Archive for July, 2008

Message from CICM: MathTran

Sunday, July 27th, 2008

Jonathan Fine focuses on capturing and improving large amounts of materials.

MathTran is a public web service and samples. Display on webpage is based on img tags and Javascript. Instant Previews. Coping with the breadth; instead of doing much with little amounts of content (breadth).

See paper

A MathSearch Competition

Sunday, July 27th, 2008

In my last post I just learned about a new search engine. We should really have a competition and example library for Math Search Engines. We talked about this some years back but we really need to get our act together, probably for the next MKM.

I can see three tasks that we have to accomplish for a competition

  1. collect a search corpus. It seems that the arXiv would be the right thing to start from here, it is big enough  to pick competition examples randomly.
  2. cooperate on an analysis pipeline and corpora. This would allow people to cooperate without having a full analysis pipeline.
  3. collect a corpus of search queries. This may be the biggest hurdle, since we need a gold standard of what we expect the hits to be
  4. come up with “divisions”. not all engines can do the same, so we should only let comparable engines compete; also multiple divisions will allow to have multiple trophies.
  5. build a competition harness. So that tests can be automated. This will also require and thus lead to general search APIs.

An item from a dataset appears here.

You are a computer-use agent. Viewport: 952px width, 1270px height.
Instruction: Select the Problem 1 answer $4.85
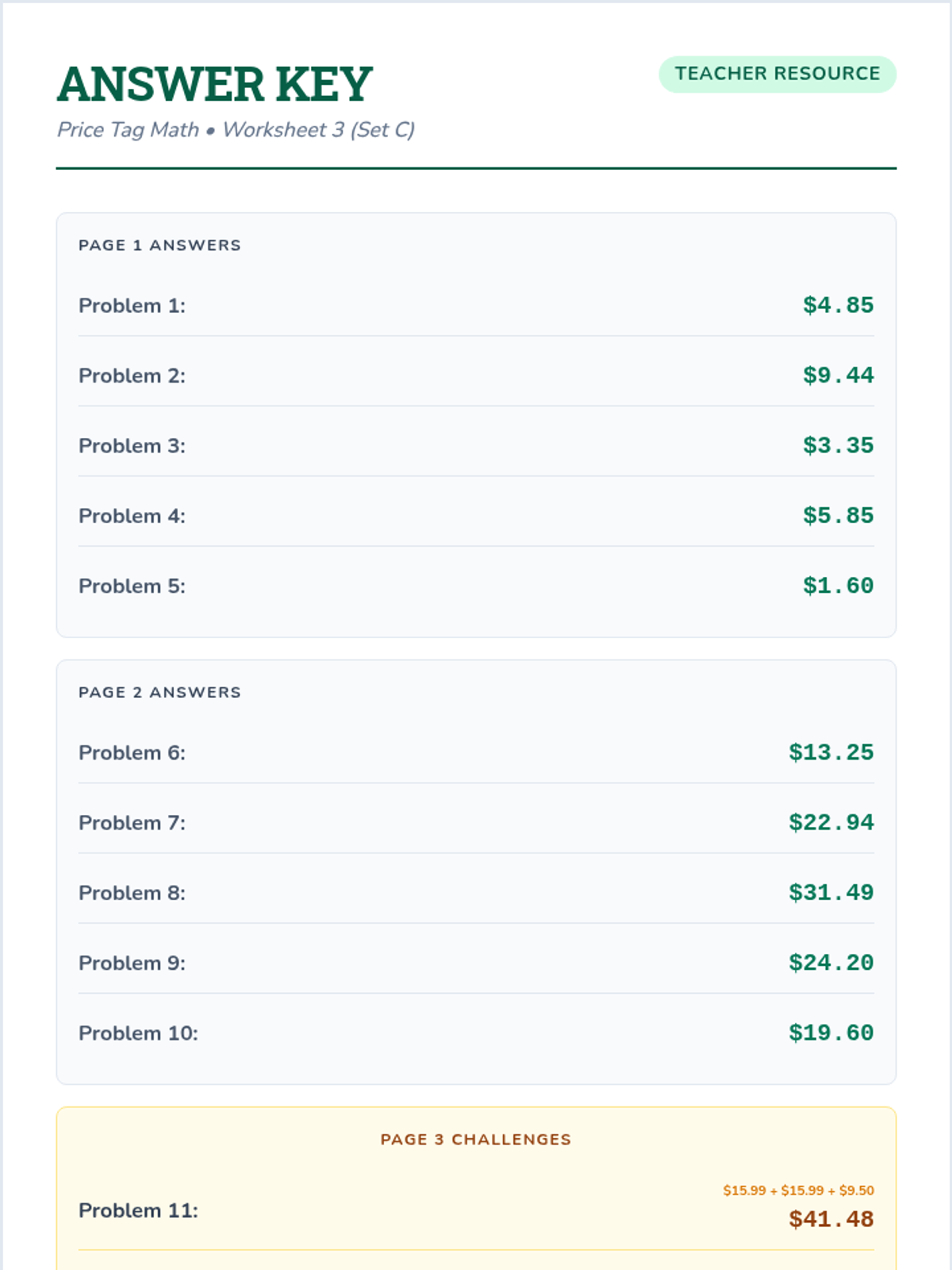[x=838, y=306]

This is all I can think about at the moment, so give me your feedback.

Message from CICM: MathEdit – an Alternative to the Sentido Formulae Editor?

Sunday, July 27th, 2008

See MathUI submission

Message from CICM: Notation and Frequency of Symbols

Sunday, July 27th, 2008

At CICM 2008 (Workshop DML), Stephen Watt presented his work on analyzing the frequency of symbols, that would be an interesting infrastructure for further cop-based analysis.
See Michael’s blog and the DML Proceedings.

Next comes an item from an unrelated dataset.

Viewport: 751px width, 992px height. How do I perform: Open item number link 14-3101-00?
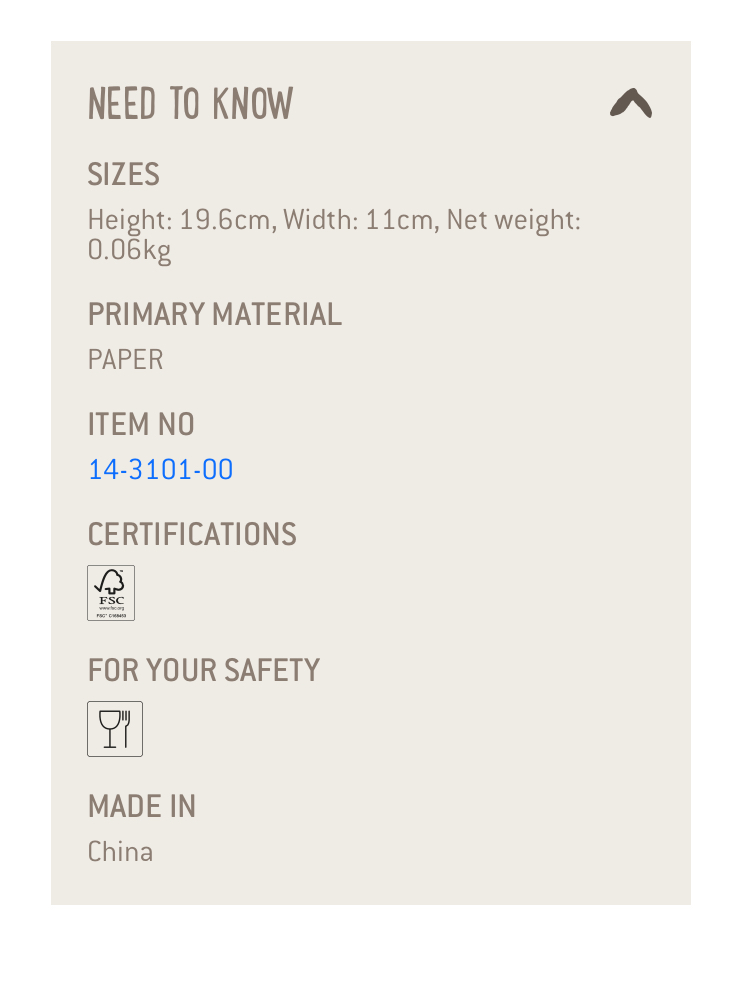click(x=161, y=469)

Another talk (Workshop MathUI) was on his handwriting recognition of mathematical notations: Presenting his Representation Approach. See paper

The challenge is that there is no fixed dictionary. But maybe CoPs provide some restrictions of potential parsing results? Or is frequency a better approach?

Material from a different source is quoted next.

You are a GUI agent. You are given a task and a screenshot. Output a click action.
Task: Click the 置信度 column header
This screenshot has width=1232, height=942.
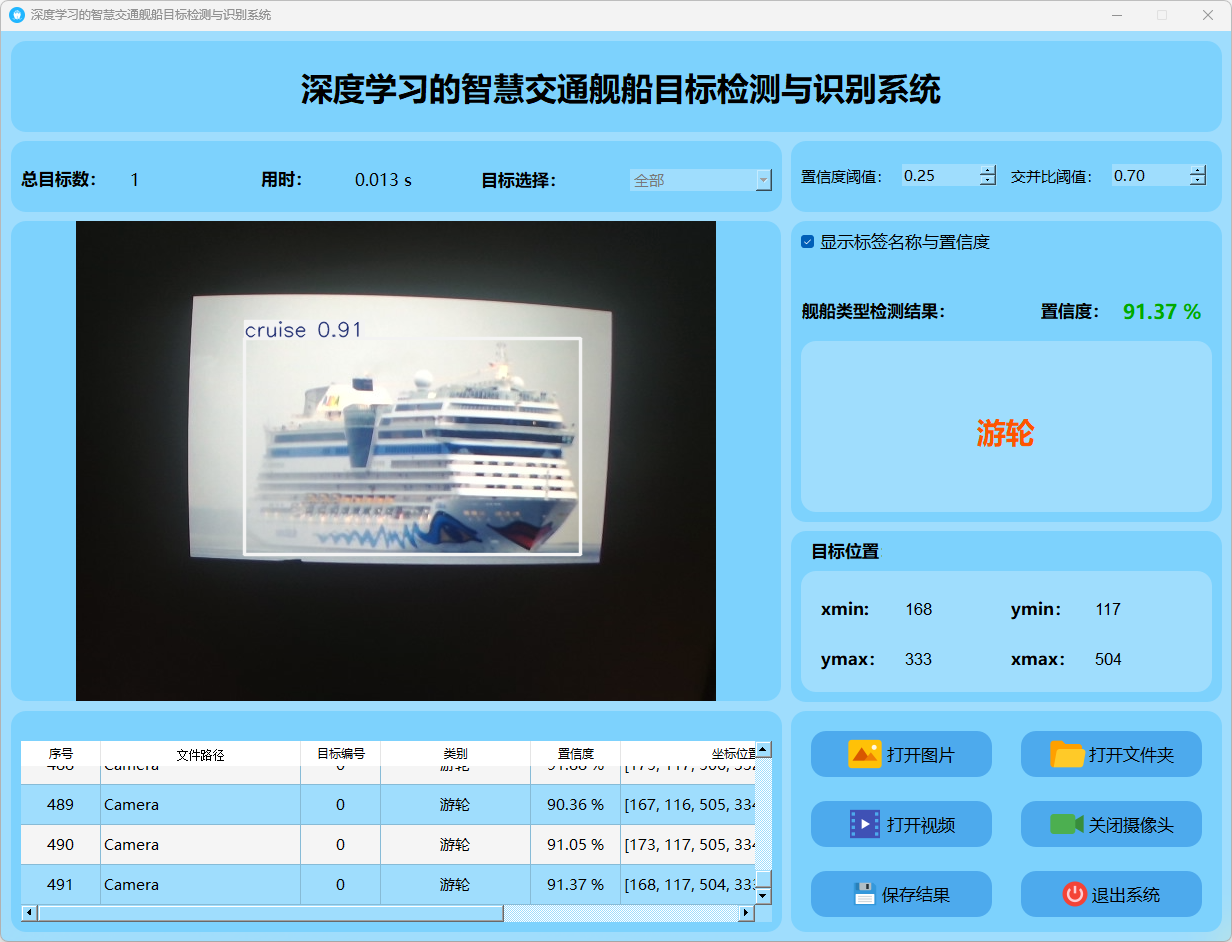(x=575, y=754)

Message from CICM: iMath – Case Study on Mathematical Notation Writing

Sunday, July 27th, 2008

Marc Wagner implemented a plugin for TeXmacs which tracks a user writing and modifying a document. This was done to gain intuitions for extending is Plato editor (identifying the linguistic phenomena). And interesting aspect are that the process of writing of notations is also a practice, not just the selection of a notation. Another aspect is the level of formality users choose to solve their tasks. An analysis of the solutions might be an interesting case study for CoPs.

  • Most modification where due to notations errors (so automatic verification would be very helpful).
  • Sentences fragments where classified (linguistic ontology to deal with linguistic proofs)
  • Pointed out practice for “concluding step”.
  • Pointed out practice for “justifying” steps. (partly very hard to parse automatically: specific science or natural language)

Plan for the future: Additional components for the “ideal mathematical assistance system”. Among others

  • Linguistic Ontology for concepts, types, theory structures.
  • Dynamic Adaptation of Notations (Change Management).
  • Context Memory???.

See paper at MathUI 2008

Stephen Watt’s talk on analyzing subject areas by symbol frequencies

Sunday, July 27th, 2008

Stephen Watt proposing to automate subject classification from the document content. He says we should belive the document more than the classifiers. I think this is potentially very useful for our KWARC work, in particular to aid in large-scale analysis of documents, e.g. in the arXiv. For instance in notation understanding (@Christine are you listening?). In fact that is what Stephen is talking about just at the moment. He is also interested in pen-based formula recognition and it is clear that this is helpful here, and this also provides the motivation of looking at formulae only, since in pen-based math only has the formulae (not a lot of words here). I think there is also a another motivation: formulae and text constrain each other.

They use of arXiv (of course) and they also have a corpus of engineering Math texts, which is a good corpus, since engineering students imprint on this (like geese on Konrad Lorenz’ rubber boots).  I would like to get my hands on this corpus.

So Stephen computed the symbol frequencies on the corpora, and used pre-existing area classifications for the classifications. The ranking of symbols seems to give a nice key to distinguish  areas. In fact, you only look at the 10 top most comon symbols to identify the area. This really looks like CoP data. This is certainly very very interesting for us.

I would really like to see whether this technique can be used to predict citation cliques/cartels or the math genealogy database.

egomath search engine talk at DML Workshop

Sunday, July 27th, 2008

I am sitting in the DML (Digital Mathematical Libraries) workshop in Birmingham listening on Jozef Misutka’s talk on his search engine.

It is surprising how many math search engines are out there; this project has been started in 2004, and I had not really know about it. Jozef also uses an existing search engine for indexing, but he does a syntactic analysis before he indexes, at least for formulae. This is the central part of his talk. He tries to deduce the correct meaning from the input, which seems to be PDF.

Steps:

  1. Normalization (heuristical),
  2. linearization (since his search engine woks on strings/words)
  3. partial evaluation (e.g. with distributivity)
  4. generalization (introduction of variables in the index)
  5. ordering (for commutative operators)

This seems to be an attempt to get semantics into the search, i.e. E-retrieval, but do we have a clear information about the Equivalence relation E.

I think that the most important contribution here is probably the analysis phase here, since he extracts formulae from something as poor as PDF.

Interesting